L’historien Michel Abitbol, dans son ouvrage de référence Le Passé d’une discorde – Juifs et Arabes du VIIe siècle à nos jours[1. Éditions Perrin. En poche dans la collection « Tempus ».], faisait litière du mythe de « l’âge d’or andalou », qui aurait vu une cohabitation harmonieuse entre juifs et musulmans en terre d’islam jusqu’à l’irruption du colonialisme et du sionisme. La réalité est plus contrastée, notamment au Maghreb, où l’on observe des déchaînements pogromistes environ tous les demi-siècles, lorsque les dettes accumulées auprès des prêteurs juifs devenaient si lourdes que seule l’élimination physique des créanciers permettait de remettre les compteurs à zéro…

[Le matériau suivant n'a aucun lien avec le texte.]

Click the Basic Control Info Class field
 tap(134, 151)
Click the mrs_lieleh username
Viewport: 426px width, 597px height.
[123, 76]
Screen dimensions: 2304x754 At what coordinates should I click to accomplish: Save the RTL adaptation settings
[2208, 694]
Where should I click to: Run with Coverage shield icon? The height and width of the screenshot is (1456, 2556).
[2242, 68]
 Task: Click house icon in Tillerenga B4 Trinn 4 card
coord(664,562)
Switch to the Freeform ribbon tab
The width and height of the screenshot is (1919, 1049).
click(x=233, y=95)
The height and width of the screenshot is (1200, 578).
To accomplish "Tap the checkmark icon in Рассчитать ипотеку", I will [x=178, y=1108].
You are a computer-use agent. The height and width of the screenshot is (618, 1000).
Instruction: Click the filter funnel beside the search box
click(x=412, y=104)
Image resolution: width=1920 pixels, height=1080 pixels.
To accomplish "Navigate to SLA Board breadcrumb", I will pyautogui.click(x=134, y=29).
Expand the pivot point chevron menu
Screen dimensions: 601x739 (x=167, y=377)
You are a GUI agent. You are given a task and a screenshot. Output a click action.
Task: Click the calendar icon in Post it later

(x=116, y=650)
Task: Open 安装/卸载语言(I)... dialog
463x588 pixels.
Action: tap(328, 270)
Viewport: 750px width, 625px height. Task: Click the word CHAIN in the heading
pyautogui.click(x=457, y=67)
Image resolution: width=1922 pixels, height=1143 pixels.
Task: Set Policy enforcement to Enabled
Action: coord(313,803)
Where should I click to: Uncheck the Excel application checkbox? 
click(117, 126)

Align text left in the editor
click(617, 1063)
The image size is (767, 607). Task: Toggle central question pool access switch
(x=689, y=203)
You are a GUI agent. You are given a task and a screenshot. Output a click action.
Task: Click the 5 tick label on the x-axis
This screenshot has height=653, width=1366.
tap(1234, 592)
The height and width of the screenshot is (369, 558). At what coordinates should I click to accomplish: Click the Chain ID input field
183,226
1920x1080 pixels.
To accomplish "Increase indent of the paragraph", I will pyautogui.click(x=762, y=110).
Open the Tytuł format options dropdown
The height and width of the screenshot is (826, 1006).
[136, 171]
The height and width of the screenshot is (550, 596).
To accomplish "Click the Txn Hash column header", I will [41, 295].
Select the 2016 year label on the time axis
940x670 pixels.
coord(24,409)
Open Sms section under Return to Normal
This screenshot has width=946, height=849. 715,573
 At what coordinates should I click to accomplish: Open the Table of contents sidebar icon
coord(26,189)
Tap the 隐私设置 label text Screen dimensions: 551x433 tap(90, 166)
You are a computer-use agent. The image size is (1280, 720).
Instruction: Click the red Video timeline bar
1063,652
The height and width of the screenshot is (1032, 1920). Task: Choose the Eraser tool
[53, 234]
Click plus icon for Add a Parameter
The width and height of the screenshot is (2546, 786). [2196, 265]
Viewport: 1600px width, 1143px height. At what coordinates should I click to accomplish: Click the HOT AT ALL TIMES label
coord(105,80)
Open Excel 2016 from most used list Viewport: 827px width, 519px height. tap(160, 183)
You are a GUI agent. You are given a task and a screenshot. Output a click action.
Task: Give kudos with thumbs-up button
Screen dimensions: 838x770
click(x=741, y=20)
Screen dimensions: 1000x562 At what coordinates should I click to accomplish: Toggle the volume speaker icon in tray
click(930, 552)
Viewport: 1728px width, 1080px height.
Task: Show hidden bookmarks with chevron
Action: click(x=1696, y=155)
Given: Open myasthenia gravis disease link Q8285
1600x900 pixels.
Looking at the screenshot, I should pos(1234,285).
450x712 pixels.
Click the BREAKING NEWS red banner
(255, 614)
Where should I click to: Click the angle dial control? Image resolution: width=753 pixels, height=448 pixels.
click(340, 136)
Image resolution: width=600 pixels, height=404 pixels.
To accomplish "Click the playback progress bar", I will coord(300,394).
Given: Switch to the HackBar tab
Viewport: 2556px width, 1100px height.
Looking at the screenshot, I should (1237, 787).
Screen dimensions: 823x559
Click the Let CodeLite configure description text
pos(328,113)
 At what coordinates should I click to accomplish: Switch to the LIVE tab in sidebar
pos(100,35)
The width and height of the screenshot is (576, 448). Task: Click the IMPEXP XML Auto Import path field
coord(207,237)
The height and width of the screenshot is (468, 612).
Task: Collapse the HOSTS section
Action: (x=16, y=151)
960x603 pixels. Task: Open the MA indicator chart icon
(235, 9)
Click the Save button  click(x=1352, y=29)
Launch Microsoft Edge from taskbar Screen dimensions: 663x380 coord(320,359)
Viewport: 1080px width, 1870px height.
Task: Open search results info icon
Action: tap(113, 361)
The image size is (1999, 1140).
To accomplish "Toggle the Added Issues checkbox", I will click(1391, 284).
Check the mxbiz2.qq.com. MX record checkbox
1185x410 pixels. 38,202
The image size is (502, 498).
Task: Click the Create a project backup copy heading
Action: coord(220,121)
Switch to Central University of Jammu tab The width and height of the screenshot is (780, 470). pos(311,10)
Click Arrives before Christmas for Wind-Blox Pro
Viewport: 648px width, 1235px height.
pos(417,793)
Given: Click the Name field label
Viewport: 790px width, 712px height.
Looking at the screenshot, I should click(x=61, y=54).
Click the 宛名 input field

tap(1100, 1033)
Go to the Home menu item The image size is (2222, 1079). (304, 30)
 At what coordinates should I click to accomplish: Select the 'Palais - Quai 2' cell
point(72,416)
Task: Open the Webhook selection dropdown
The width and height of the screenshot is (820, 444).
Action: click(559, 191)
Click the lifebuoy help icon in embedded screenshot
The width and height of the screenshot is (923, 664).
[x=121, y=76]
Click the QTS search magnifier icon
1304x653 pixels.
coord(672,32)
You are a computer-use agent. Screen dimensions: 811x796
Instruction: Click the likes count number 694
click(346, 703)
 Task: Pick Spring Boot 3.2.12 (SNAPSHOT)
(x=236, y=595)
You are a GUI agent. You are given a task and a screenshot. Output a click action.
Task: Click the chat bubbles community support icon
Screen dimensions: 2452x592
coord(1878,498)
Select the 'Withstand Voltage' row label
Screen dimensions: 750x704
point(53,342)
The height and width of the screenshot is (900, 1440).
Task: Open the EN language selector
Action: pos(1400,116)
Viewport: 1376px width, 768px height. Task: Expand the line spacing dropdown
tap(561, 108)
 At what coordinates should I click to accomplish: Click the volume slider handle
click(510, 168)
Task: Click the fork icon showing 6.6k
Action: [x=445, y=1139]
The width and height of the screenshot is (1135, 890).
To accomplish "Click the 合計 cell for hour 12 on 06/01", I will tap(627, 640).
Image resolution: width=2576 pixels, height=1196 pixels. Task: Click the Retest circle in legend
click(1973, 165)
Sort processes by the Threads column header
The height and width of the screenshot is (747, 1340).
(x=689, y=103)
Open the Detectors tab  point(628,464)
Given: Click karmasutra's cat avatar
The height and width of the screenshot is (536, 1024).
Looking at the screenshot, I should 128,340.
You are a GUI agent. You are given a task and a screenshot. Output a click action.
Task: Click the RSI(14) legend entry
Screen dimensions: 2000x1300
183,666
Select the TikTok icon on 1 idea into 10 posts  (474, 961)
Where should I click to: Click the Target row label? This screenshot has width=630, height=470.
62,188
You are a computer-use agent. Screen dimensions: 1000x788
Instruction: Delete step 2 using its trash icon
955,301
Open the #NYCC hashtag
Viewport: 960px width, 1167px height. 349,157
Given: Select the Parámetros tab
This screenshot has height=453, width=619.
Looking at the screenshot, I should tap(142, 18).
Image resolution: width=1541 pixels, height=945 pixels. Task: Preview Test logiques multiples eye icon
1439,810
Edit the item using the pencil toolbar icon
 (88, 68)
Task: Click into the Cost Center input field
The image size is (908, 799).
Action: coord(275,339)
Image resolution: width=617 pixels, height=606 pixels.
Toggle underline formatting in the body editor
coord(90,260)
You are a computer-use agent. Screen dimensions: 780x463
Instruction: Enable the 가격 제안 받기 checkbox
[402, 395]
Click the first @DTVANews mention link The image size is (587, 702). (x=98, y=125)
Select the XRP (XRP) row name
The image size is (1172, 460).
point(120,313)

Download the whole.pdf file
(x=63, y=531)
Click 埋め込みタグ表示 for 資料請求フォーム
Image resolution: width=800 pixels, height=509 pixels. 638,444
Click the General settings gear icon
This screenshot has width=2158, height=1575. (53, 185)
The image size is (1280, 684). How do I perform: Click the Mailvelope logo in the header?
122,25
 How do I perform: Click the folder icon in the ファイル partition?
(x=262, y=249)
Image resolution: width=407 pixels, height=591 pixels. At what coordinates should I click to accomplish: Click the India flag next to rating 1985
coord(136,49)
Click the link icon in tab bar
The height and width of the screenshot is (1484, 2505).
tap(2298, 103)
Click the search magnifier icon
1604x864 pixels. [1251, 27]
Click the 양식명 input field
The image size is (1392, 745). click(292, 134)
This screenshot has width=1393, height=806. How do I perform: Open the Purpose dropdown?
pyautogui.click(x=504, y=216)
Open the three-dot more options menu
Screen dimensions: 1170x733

Bien entendu, cet objectif bassement matériel s’habillait de justifications complotistes, dont la plus fréquente était l’accusation de meurtre rituel pratiqué par les rabbins au moment de Pessah…
L’idée d’une violence légitime contre des juifs supposés s’être enrichis sur le dos du pauvre fellah a continué à cheminer dans la conscience des « dominés », qu’ils vivent dans le monde arabo-musulman sous le joug de despotes corrompus, ou dans les cités-ghettos des métropoles occidentales.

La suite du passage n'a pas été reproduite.